Saqué la libreta y leí en voz alta unas declaraciones suyas recientes. "La inmensa mayoría de los argentinos rogaba casi con fervor que las Fuerzas Armadas tomaran el poder. Todos nosotros deseábamos que se terminara ese vergonzoso gobierno de mafiosos", había dicho. Ratificó cada palabra, pero sabía que ahora el encuentro con Videla las volvía más virulentas.
Describió el encuentro en la Casa Rosada como todo lo normal que podía esperarse, "dadas las circunstancias". Videla, me dijo, se dirigió primero a Borges y le preguntó por su gira de conferencias por los Estados Unidos y por su última operación de ojos. Borges entonces hizo algo extraño, se paró y, como si quisiera demostrar algo, extendió el brazo para señalar primero un cuadro y luego un perchero.
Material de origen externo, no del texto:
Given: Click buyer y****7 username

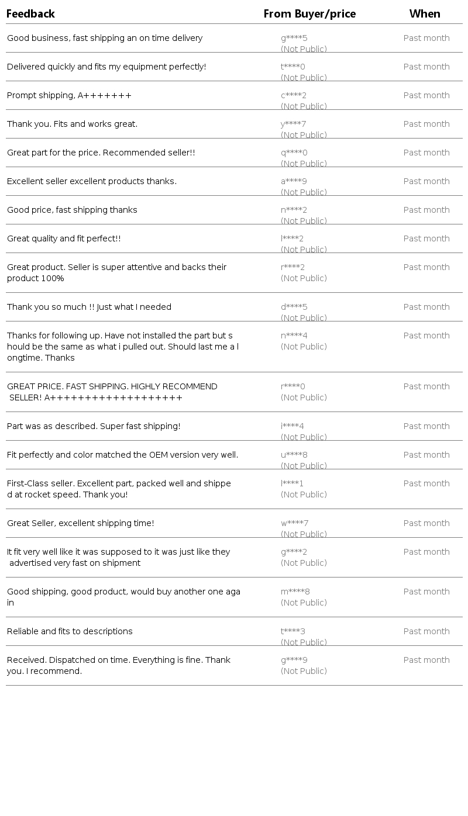Looking at the screenshot, I should [x=293, y=125].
Pero enseguida pareció inseguro, confundido y sufrió un vahído; Ratti tuvo que ayudarlo a volver a su silla.
En las dos horas de almuerzo no se habló de otra cosa que de temas lo suficientemente amplios y generales como para eludir definiciones o cualquier opinión incómoda. La ley del libro, la posibilidad de crear un concejo de notables para trabajar con los medios públicos de comunicación, el estado de la cultura, etc.
Según Sabato, fue el padre Castellani el que se atrevió a romper el clima de fingida cordialidad. Hizo algo que no estaba en la agenda: pronunció el nombre de Haroldo Conti. Lo hizo sin dejar de mirar a Videla. Habló de su preocupación por "un cristiano secuestrado hace dos semanas y del que no sabemos nada y del que nadie nos dice nada". Sabato precisó que se trataba de un escritor premiado y Castellani recordó, además, su condición de ex seminarista. Videla salió del paso con una respuesta de circunstancia. Después surgió el nombre de Antonio Di Benedetto, el escritor y periodista que estaba detenido en Mendoza y que fue ferozmente torturado. También el de César Tiempo, director del Teatro Nacional Cervantes, echado sin ninguna explicación por los militares inmediatamente después del golpe.
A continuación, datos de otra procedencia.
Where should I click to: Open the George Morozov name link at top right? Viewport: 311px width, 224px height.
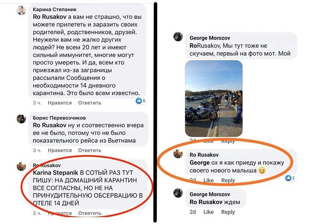point(210,38)
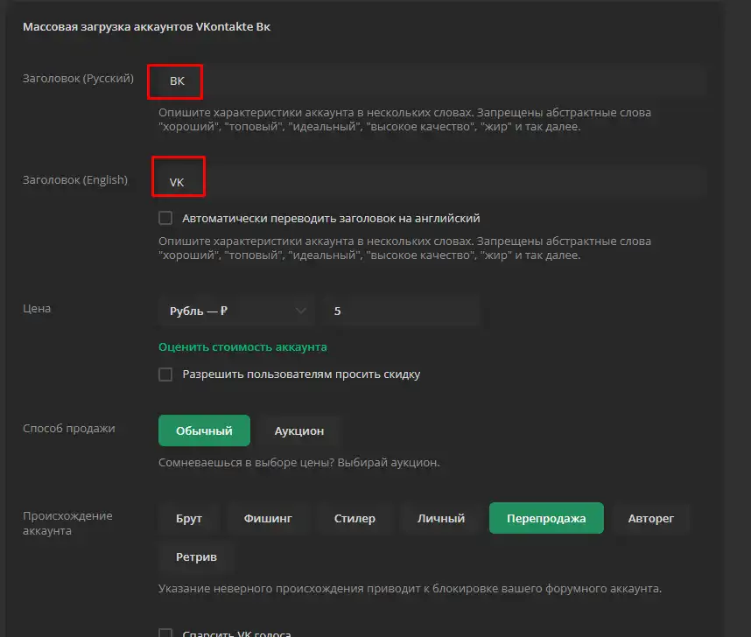The height and width of the screenshot is (637, 751).
Task: Choose Фишинг as the account origin
Action: coord(268,518)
Sabato me comentó que le habían entregado a Videla y a Villarreal una lista con once nombres, entre detenidos y desaparecidos. Pero me advirtió que hacer pública la identidad de alguno de ellos era una irresponsabilidad, casi una condena a muerte. La iniciativa que mejor podía explicar ante la opinión pública la naturaleza de aquel encuentro debía quedar en el olvido. Tal como temía Sabato, su figura quedó expuesta, una vez más, a la crítica y la sospecha.
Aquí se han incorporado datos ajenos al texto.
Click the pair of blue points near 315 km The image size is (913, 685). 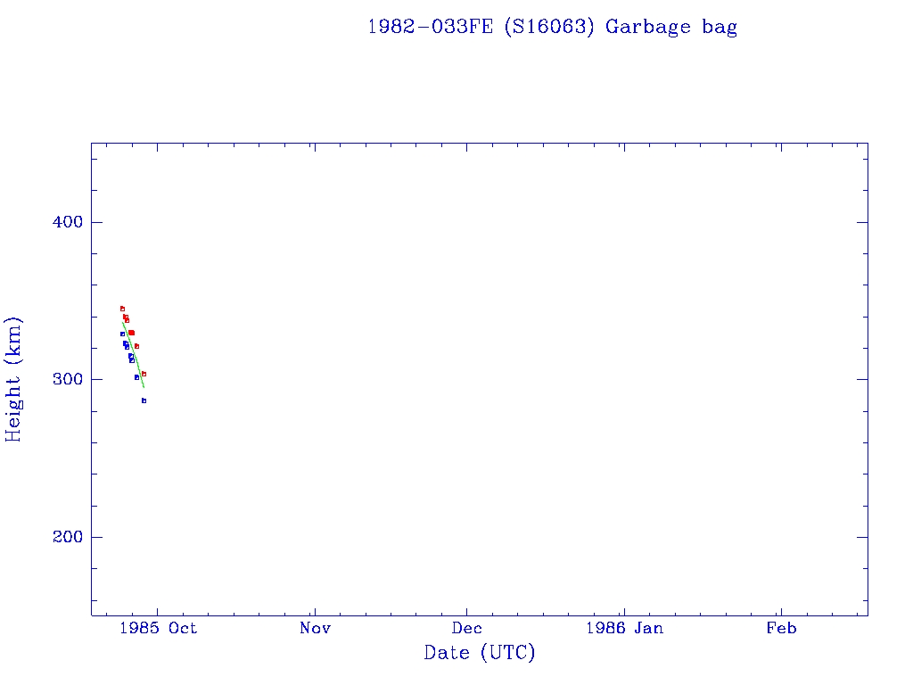tap(131, 358)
En un país habituado a las verdades lineales, cronológicas, Sabato insistió en ser un intelectual políticamente incorrecto. Alguien que describe hechos y situaciones sin importarle demasiado quienes son los beneficiarios o las víctimas de sus opiniones.
Recuperada la democracia, el 20 de septiembre de 1984, Sabato le entregó al presidente Raúl Alfonsín el informe de la Conadep con el testimonio y documentación de 8960 desapariciones y la existencia de 340 centros de detención y tortura. Fue el instrumento que permitió el procesamiento y condena de los máximos responsables de las juntas militares, empezando por Jorge Rafael Videla.
Sabato fue la conciencia lúcida que ayuda a un país a observar lo que no quiere ver y a comprender aquello de lo que reniega.